Uncover Phishing Sites Through Web Analytics
If you are just getting started with web analytics, you are probably already amazed at what it can do.
Just by doing some basic analysis on the way that visitors use your website, you can uncover a lot about your target audiences, and how to improve your marketing.
You should also be aware, though, that your web analytics software can be used to achieve far more than this. One of the emerging uses for web analytics software is in detecting and defeating phishing websites.
Recent research has found that the IDs used by web analytics software can be used to detect phishing sites even when these are hidden behind multiple URLs, and this technique is likely to become an important tool for website owners over the next few years.
Criminals are Analysts, Too
The reason why web analytics software is able to detect phishing sites relies on the fact that the criminals who use phishing websites also use web analytics software.
It might initially sound strange to use this kind of software – more commonly found in marketing departments – to track criminal activity, but it makes total sense.
Phishers are just as interested in the success of their malicious sites as you are in your legitimate one.
In recent research, the research firm Akamai analyzed traffic for 54,261 known phishing sites. A significant proportion of these – 874 domains – had web analytics UIDs associated with them.
A UID is a “Unique Identification” code that web analytics software assigns to customers to track their activity as they move around legitimate sites, and is what makes this kind of software so useful for website owners.
The fact that these UIDs also appear on phishing sites is due to two reasons. Some criminals are clearly using web analytics software to track the performance of their fake sites. In some other cases, these IDs may have been copied from legitimate sites as scammers have duplicated them.
Using UIDs to Detect Phishing
Phishing attacks have developed significantly over the past few years, to the extent that they now make use of advanced social engineering techniques. This social angle works like magic to trick a user into entering sensitive information into a fake website.
Typical cybersecurity recommendations, such as a firewall and antivirus suite to form a defensive perimeter, combined with the encryption-based features of a quality VPN, can’t do a thing to protect against a human operator who clicks on a link that they shouldn’t have.
The problem is that phishing sites don’t just use one fake URL anymore. Instead, phishing attacks are generally large-scale operations that make use of many pages distributed across multiple servers and domains.
If a security team discovers that a URL is associated with a phishing site, it is simple enough to block access to this single URL, but what if the same site exists in many different copies across a huge range of locations?
That’s where web analytics UIDs come in. If the scammer is using the same UIDs across multiple fake sites, it is possible to detect this. The sites can then be associated with the scammer, and all of them can be blocked. This is similar to how phishing filters work but takes an analysis of the phishing sites to the next level.

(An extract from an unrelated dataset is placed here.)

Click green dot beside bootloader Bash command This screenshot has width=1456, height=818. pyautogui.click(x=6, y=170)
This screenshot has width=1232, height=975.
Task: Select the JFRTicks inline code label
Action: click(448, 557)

In addition, the UIDs that phishers sometimes accidentally leave in their code can help the legitimate owners of cloned sites to track down phishing scams. Lazy scammers just copy across the same UIDs that are in use by the affected site, and these can be used to prove that it has been copied.
In some cases, legitimate websites even see a phishing site’s activity in its own web analytics portal, which makes reporting these scam sites to a domain registrar even easier.
The recent research also provides some real-life examples of where web analytics helped researchers at Akamai to discover large-scale phishing campaigns, including a scam that targeted LinkedIn users.
Users on this networking site were targeted with dozens of “fake”, misleading URLs. There was very little evidence that these URLs were being used by the same attacker, except for the fact that every single one had the same Google analytics UID associated with it.
This made it easy for Akamai to assess the extent of the attack, and build filters that would block these sites.
A second example was a phishing campaign that was designed to rip off AirBnB users. This scam aimed to redirect users to subdomains on 000webhostapp.com, which is itself a legitimate web hosting service.
The “problem”, from the scammers’ point of view, was that they had accidentally copied over the code that generates UIDs from the site they had copied – AirBnB – and so AirBnB staff saw the malicious sites in their web analytics portal.
“Enterprise security teams can track their own analytic UIDs that are being used in the wild as the result of their website content being copied for building phishing website,” Akamai Security Researcher Tomer Shlomo tells CSO via email.
“Security researchers and security vendors will use phishing Toolkit UIDs which will give them the ability to track other phishing websites and the ability to assess the scale of the campaign or find other phishing activities deployed by the same threat actor.”
Web Analytics and Cyberdefense
Though the idea of using web analytics software for defending yourself against cyberattacks is a relatively new one, it should come as no surprise that analysis software can help you keep your website secure.
Ultimately, cybersecurity is about collecting as much information as possible on the way that your site operates, and web analytics is a powerful tool for this kind of collection and analysis.
So while some web analytics challenges remain, you should also recognize that web analytics is not merely a reactive auditing tool: it can also be used proactively to identify phishing sites and protect yourself against them.